La alta demanda y cambios en los procesos han provocado retrasos significativos en las citas consulares, con fechas que alcanzan casi dos años de anticipación.
La obtención de una visa estadounidense en México enfrenta actualmente largos periodos de espera debido a la alta congestión en los consulados y cambios administrativos recientes. Las solicitudes de visa de turista del tipo B1/B2, en particular, pueden experimentar demoras superiores a 600 días, lo que obliga a programar las citas con considerable anticipación. Las fechas disponibles varían entre distintas ciudades, con algunos consulados, como Tijuana, ofreciendo citas en noviembre de 2025, mientras que otros, como Ciudad Juárez, no tienen disponibilidad hasta marzo de 2027.

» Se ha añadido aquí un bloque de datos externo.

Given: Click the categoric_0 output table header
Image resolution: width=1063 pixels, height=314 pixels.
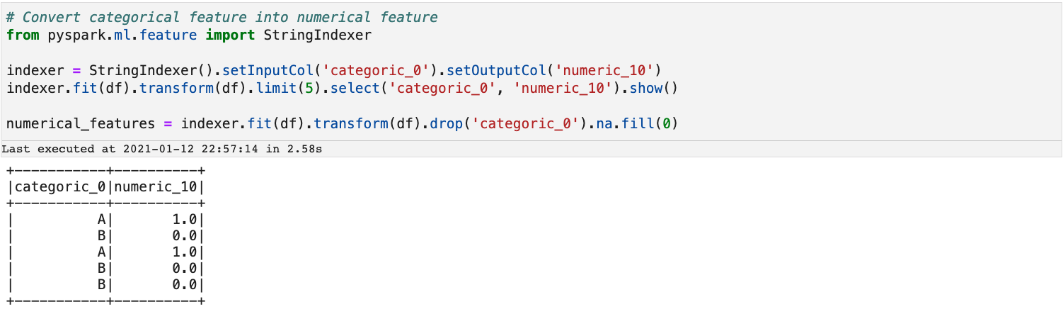Looking at the screenshot, I should tap(60, 187).
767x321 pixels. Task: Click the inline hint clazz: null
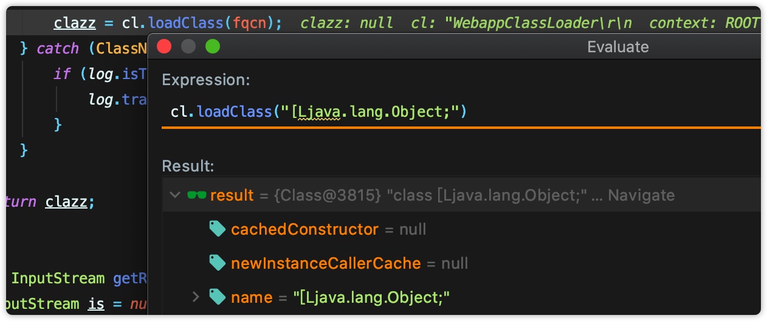(346, 23)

Diversos factores políticos y administrativos explican esta situación. Reformas en las políticas migratorias y mayores controles de seguridad, implementados en los últimos años, han incrementado la carga operativa de los consulados y restringido el acceso, además de modificar los procedimientos de pago y cita, al exigir mayor documentación y separar las citas para diferentes etapas del proceso. Los cambios en los costos, que podrían aumentar el precio de la visa en casi el doble, también impactan en la planificación de los solicitantes. La alta demanda, sumada a estos ajustes, ha llevado a un incremento en los tiempos de espera, generando la necesidad de iniciar los trámites con varios meses de antelación.
Para quienes planeen tramitar su visa en los próximos meses, las autoridades recomiendan revisar periódicamente los calendarios oficiales, gestionar las citas con suficiente tiempo y mantenerse informados sobre los requisitos actualizados, para reducir posibles contratiempos y garantizar un proceso más eficiente.